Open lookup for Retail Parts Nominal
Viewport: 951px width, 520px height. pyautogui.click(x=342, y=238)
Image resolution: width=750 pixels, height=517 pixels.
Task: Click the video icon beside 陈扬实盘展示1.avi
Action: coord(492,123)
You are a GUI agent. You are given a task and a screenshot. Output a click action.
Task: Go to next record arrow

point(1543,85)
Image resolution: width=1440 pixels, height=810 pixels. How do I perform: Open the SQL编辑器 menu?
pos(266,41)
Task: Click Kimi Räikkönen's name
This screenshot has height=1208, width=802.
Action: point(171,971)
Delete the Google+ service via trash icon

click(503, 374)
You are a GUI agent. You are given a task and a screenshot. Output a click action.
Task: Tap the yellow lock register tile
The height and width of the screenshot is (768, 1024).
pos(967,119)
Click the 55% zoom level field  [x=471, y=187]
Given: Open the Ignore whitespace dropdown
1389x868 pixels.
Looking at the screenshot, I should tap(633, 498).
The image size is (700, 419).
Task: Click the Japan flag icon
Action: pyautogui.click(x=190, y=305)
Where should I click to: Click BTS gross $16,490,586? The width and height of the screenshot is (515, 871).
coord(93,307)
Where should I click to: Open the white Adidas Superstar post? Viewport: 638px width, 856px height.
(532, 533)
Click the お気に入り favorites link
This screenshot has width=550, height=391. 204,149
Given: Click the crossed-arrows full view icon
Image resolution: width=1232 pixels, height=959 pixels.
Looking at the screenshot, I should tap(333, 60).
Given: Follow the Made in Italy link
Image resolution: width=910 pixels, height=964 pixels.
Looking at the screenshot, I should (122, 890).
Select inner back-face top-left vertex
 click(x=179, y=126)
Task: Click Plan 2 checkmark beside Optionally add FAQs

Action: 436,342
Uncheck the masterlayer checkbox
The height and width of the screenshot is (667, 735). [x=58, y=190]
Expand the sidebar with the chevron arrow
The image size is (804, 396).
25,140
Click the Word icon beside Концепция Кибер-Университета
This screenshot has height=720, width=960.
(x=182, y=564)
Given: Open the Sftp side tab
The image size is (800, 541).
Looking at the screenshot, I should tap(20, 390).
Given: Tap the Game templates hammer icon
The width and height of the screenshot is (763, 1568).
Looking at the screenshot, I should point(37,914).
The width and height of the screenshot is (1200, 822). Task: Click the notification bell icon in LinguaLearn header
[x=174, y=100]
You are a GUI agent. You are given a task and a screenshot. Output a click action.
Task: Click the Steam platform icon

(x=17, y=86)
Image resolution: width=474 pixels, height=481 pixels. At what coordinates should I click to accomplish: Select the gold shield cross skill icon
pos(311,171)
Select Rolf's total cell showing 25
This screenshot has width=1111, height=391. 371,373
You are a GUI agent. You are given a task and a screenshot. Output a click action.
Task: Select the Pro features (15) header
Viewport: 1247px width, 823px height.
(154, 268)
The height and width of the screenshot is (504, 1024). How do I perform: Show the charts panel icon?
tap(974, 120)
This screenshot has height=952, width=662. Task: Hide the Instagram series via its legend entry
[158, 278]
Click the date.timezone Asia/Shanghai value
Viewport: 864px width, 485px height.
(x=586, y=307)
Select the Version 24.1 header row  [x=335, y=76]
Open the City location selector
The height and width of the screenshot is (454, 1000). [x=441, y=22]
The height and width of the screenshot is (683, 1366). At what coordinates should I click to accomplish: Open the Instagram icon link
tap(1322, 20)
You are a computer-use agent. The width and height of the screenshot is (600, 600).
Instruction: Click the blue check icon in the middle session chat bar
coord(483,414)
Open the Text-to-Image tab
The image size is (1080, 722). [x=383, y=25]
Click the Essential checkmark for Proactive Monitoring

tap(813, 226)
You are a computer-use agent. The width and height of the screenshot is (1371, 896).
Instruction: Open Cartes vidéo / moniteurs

****************************************

About this task: Retype the listing above exactly as it appears.

Task response:
Open lookup for Retail Parts Nominal
Viewport: 951px width, 520px height. pyautogui.click(x=342, y=238)
Image resolution: width=750 pixels, height=517 pixels.
Task: Click the video icon beside 陈扬实盘展示1.avi
Action: coord(492,123)
You are a GUI agent. You are given a task and a screenshot. Output a click action.
Task: Go to next record arrow

point(1543,85)
Image resolution: width=1440 pixels, height=810 pixels. How do I perform: Open the SQL编辑器 menu?
pos(266,41)
Task: Click Kimi Räikkönen's name
This screenshot has height=1208, width=802.
Action: point(171,971)
Delete the Google+ service via trash icon

click(503, 374)
You are a GUI agent. You are given a task and a screenshot. Output a click action.
Task: Tap the yellow lock register tile
The height and width of the screenshot is (768, 1024).
pos(967,119)
Click the 55% zoom level field  [x=471, y=187]
Given: Open the Ignore whitespace dropdown
1389x868 pixels.
Looking at the screenshot, I should tap(633, 498).
The image size is (700, 419).
Task: Click the Japan flag icon
Action: pyautogui.click(x=190, y=305)
Where should I click to: Click BTS gross $16,490,586? The width and height of the screenshot is (515, 871).
coord(93,307)
Where should I click to: Open the white Adidas Superstar post? Viewport: 638px width, 856px height.
(532, 533)
Click the お気に入り favorites link
This screenshot has width=550, height=391. 204,149
Given: Click the crossed-arrows full view icon
Image resolution: width=1232 pixels, height=959 pixels.
Looking at the screenshot, I should tap(333, 60).
Given: Follow the Made in Italy link
Image resolution: width=910 pixels, height=964 pixels.
Looking at the screenshot, I should (122, 890).
Select inner back-face top-left vertex
 click(x=179, y=126)
Task: Click Plan 2 checkmark beside Optionally add FAQs

Action: 436,342
Uncheck the masterlayer checkbox
The height and width of the screenshot is (667, 735). [x=58, y=190]
Expand the sidebar with the chevron arrow
The image size is (804, 396).
25,140
Click the Word icon beside Концепция Кибер-Университета
This screenshot has height=720, width=960.
(x=182, y=564)
Given: Open the Sftp side tab
The image size is (800, 541).
Looking at the screenshot, I should tap(20, 390).
Given: Tap the Game templates hammer icon
The width and height of the screenshot is (763, 1568).
Looking at the screenshot, I should point(37,914).
The width and height of the screenshot is (1200, 822). Task: Click the notification bell icon in LinguaLearn header
[x=174, y=100]
You are a GUI agent. You are given a task and a screenshot. Output a click action.
Task: Click the Steam platform icon

(x=17, y=86)
Image resolution: width=474 pixels, height=481 pixels. At what coordinates should I click to accomplish: Select the gold shield cross skill icon
pos(311,171)
Select Rolf's total cell showing 25
This screenshot has width=1111, height=391. 371,373
You are a GUI agent. You are given a task and a screenshot. Output a click action.
Task: Select the Pro features (15) header
Viewport: 1247px width, 823px height.
(154, 268)
The height and width of the screenshot is (504, 1024). How do I perform: Show the charts panel icon?
tap(974, 120)
This screenshot has height=952, width=662. Task: Hide the Instagram series via its legend entry
[158, 278]
Click the date.timezone Asia/Shanghai value
Viewport: 864px width, 485px height.
(x=586, y=307)
Select the Version 24.1 header row  [x=335, y=76]
Open the City location selector
The height and width of the screenshot is (454, 1000). [x=441, y=22]
The height and width of the screenshot is (683, 1366). At what coordinates should I click to accomplish: Open the Instagram icon link
tap(1322, 20)
You are a computer-use agent. The width and height of the screenshot is (600, 600).
Instruction: Click the blue check icon in the middle session chat bar
coord(483,414)
Open the Text-to-Image tab
The image size is (1080, 722). [x=383, y=25]
Click the Essential checkmark for Proactive Monitoring

tap(813, 226)
You are a computer-use agent. The width and height of the screenshot is (1371, 896).
Instruction: Open Cartes vidéo / moniteurs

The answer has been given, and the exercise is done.